▸ Quoted passage
-- Begin --

Re-Mapping Black Germany. New Perspectives on Afro-German History, Politics, and Culture

Re-Mapping Black Germany. New Perspectives on Afro-German History, Politics, and Culture

Veranstalter
University of Massachusetts, Amherst
Veranstaltungsort
University of Massachusetts, Amherst
Ort
Amherst
Land
United States
Vom - Bis
21.04.2006 - 23.04.2006
Von
Beverly Weber

Re-Mapping Black Germany. New Perspectives on Afro-German History, Politics, and Culture

April 21 - 23, 2006, University of Massachusetts Amherst
Contact: Tobias Nagl, 413-545-6678, nagl@german.umass.edu

http://www.umass.edu/germanic/remapping

The disparate and fragmented histories of Black men and women in Germany long created a barrier to the recognition of the commonalities among Black Germans as subjects of their own history and historiography. Beginning in the early 1980s Black Germans have not only begun to form a new Black German cultural movement but also to rewrite German history from a Black perspective. Since its inauguration, the project of recovering the Black presence in Germany has given rise to an array of methodological approaches that draw inspiration from African-American Studies, feminism, literary theory, anthropology, and cultural studies.

This conference explores new directions in Black German Studies. Conceived in an interdisciplinary and transnational way, Black German Studies can not only contribute to Black diaspora and German Studies but also illuminate the process of modern racial formation from new perspectives.

A series of cultural events, including musical performances, spoken word poetry, and art exhibitions will be held in conjunction with the conference.

All events are free and open to the public. Attendees are welcome to join the conference presenters and members of the Black European Studies Project for meals during the conference. If you intend to do this, please contact us by March 15th.

Please contact Tobias Nagl for information about meals and housing at
nagl@german.umass.edu.

-- End --

▸ Material shown
-- Begin --

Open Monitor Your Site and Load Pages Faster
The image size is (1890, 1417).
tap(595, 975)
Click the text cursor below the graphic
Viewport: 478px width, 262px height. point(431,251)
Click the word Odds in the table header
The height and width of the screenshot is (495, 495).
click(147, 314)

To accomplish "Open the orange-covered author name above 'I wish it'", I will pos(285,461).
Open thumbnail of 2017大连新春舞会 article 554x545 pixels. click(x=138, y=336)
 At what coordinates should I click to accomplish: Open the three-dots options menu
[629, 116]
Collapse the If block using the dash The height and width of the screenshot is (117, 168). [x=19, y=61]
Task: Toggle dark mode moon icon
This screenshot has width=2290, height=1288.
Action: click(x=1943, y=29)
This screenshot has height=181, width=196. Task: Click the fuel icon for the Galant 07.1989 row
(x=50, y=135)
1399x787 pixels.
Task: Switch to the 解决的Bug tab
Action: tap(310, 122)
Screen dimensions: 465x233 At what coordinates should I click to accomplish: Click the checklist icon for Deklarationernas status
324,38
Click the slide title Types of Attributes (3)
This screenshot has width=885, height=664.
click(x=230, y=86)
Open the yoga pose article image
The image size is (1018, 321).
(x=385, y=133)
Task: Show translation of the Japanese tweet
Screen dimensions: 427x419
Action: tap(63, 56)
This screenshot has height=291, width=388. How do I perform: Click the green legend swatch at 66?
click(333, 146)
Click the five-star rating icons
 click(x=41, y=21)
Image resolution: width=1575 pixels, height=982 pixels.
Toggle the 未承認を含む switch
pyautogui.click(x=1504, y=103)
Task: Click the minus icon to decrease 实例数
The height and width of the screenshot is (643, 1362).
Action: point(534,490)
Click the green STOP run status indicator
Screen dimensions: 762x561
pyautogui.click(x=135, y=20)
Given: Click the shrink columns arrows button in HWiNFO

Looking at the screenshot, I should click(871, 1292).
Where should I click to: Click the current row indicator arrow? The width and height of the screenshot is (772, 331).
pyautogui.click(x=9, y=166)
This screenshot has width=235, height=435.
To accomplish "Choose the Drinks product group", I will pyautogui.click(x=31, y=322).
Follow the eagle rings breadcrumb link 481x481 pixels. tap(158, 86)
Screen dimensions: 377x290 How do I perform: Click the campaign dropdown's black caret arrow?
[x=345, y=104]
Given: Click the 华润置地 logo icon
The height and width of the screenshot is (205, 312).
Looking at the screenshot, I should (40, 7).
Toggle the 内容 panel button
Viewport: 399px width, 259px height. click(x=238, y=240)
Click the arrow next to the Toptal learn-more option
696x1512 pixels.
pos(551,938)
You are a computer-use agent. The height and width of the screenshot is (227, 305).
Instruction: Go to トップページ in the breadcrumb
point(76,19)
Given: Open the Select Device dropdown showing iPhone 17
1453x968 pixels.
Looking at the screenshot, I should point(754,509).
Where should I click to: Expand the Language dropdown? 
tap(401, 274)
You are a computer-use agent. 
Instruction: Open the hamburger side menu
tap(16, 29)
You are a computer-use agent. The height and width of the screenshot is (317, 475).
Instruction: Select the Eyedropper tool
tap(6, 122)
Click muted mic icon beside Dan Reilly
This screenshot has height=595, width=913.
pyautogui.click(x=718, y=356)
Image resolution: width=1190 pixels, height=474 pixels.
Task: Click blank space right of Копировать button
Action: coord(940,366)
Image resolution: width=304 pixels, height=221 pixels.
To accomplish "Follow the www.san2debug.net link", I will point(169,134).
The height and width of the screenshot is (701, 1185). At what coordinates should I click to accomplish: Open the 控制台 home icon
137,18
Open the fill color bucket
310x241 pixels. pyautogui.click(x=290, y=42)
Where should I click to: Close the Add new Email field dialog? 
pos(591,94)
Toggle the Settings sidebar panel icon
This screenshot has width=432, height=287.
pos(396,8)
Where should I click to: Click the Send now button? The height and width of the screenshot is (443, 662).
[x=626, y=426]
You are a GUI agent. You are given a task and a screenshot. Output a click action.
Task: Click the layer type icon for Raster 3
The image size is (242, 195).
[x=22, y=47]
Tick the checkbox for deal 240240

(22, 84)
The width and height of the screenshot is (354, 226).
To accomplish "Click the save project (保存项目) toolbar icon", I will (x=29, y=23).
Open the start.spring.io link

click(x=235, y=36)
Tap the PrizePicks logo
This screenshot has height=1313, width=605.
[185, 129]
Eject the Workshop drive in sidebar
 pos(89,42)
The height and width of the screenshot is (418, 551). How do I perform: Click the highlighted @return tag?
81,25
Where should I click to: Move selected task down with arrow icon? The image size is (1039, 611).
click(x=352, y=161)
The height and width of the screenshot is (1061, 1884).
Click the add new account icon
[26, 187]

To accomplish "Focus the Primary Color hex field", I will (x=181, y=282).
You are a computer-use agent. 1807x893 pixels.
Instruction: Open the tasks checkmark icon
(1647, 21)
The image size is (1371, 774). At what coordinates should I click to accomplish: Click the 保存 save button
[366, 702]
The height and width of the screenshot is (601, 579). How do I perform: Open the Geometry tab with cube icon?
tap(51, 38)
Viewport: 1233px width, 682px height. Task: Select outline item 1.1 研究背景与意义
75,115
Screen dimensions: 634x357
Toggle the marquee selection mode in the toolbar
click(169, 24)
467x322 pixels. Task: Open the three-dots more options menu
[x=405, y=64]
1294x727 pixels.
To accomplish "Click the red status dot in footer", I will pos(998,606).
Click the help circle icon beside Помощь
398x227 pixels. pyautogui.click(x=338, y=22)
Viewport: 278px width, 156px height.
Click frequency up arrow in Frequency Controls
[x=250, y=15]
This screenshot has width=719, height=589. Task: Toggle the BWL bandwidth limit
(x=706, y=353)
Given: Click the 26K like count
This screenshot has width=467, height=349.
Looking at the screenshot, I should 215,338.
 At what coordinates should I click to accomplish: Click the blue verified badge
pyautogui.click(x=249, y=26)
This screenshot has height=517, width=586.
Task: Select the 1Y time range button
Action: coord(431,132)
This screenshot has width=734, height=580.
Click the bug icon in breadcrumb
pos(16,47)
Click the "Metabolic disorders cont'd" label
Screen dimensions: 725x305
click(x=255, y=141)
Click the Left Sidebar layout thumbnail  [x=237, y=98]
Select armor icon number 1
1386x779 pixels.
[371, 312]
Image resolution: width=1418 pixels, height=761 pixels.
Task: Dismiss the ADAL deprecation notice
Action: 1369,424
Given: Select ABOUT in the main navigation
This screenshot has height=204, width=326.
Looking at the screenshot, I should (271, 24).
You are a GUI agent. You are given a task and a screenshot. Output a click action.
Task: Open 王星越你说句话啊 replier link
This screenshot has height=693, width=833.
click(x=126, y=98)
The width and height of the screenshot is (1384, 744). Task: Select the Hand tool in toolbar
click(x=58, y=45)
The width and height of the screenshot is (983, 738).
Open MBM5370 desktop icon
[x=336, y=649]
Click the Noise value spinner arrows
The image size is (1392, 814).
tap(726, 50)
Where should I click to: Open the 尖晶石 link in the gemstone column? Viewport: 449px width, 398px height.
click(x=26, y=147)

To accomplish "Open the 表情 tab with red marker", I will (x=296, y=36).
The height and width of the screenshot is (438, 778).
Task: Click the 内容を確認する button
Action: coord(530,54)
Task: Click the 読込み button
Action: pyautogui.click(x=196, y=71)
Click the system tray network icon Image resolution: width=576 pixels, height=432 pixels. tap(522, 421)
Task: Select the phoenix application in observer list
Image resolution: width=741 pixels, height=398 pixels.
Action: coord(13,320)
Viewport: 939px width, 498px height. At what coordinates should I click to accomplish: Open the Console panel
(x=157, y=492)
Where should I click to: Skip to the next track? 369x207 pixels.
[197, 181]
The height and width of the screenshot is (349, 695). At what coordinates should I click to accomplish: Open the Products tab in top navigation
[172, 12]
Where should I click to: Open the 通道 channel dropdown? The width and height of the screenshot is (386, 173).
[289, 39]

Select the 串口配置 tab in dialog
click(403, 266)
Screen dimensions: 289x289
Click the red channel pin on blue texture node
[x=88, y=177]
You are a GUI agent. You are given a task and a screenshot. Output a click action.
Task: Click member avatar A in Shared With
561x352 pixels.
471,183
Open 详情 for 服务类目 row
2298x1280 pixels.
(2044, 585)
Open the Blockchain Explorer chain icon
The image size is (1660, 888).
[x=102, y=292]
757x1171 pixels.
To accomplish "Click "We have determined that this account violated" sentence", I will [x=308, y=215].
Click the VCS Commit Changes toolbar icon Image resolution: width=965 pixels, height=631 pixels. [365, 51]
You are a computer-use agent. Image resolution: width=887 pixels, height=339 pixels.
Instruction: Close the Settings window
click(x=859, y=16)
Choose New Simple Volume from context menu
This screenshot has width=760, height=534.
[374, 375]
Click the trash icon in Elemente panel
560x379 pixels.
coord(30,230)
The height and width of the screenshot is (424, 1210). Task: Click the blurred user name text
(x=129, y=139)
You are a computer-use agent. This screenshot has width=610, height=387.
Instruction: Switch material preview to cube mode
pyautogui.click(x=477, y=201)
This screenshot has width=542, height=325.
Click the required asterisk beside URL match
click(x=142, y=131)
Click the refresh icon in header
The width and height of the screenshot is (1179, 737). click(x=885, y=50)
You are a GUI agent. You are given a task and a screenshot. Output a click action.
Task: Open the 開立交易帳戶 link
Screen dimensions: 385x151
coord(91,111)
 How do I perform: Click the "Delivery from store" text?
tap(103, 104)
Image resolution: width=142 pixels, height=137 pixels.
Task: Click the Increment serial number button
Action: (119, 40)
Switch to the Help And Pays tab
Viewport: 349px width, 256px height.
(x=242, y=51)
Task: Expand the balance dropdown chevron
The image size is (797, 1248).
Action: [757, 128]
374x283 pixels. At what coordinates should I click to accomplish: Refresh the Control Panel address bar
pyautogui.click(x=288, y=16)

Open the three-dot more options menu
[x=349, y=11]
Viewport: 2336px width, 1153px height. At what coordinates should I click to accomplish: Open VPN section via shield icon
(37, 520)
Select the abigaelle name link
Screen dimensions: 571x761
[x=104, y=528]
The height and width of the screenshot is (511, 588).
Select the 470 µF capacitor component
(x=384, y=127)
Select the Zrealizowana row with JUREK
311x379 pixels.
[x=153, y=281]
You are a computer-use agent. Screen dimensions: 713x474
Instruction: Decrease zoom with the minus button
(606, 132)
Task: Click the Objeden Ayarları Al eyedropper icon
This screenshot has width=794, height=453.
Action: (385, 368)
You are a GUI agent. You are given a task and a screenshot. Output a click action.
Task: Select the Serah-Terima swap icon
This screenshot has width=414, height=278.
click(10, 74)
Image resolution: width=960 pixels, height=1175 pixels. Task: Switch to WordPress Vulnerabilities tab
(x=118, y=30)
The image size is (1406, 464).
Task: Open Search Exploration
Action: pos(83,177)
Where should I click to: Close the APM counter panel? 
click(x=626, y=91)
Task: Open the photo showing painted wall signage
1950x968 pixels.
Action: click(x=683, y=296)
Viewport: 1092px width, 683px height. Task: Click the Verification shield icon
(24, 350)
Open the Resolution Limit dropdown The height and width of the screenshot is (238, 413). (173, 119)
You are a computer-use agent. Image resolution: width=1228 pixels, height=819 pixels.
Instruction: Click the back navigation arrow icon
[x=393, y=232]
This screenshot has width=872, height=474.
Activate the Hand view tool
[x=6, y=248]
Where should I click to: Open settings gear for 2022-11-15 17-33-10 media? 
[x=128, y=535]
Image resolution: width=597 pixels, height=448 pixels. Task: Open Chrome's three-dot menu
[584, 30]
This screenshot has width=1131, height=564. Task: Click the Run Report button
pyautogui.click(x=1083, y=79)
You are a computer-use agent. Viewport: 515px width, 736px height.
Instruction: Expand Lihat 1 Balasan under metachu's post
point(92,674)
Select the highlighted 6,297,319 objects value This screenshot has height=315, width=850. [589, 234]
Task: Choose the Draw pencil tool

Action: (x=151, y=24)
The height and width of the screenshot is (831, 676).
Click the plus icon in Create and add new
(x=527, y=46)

-- End --

▸ Objective 1
Condense the paragraph of the conference announcement beginning "All events are free" into a short bulleted list that keeps its main facts.
▸ Objective 2
According to the conference announcement, by what date should attendees who intend to join the presenters for meals make contact?
▸ Objective 3
Reproduce the conference announcement word for word, beginning at the words "This conference explores" and ending after the words "from new perspectives.".
The rows are not needed for this work.

▸ Full output 1
- All events are free and open to the public.
- Attendees may join conference presenters and members of the Black European Studies Project for meals during the conference.
- Those who wish to do so should make contact by March 15th.

▸ Full output 2
By March 15th.

▸ Full output 3
This conference explores new directions in Black German Studies. Conceived in an interdisciplinary and transnational way, Black German Studies can not only contribute to Black diaspora and German Studies but also illuminate the process of modern racial formation from new perspectives.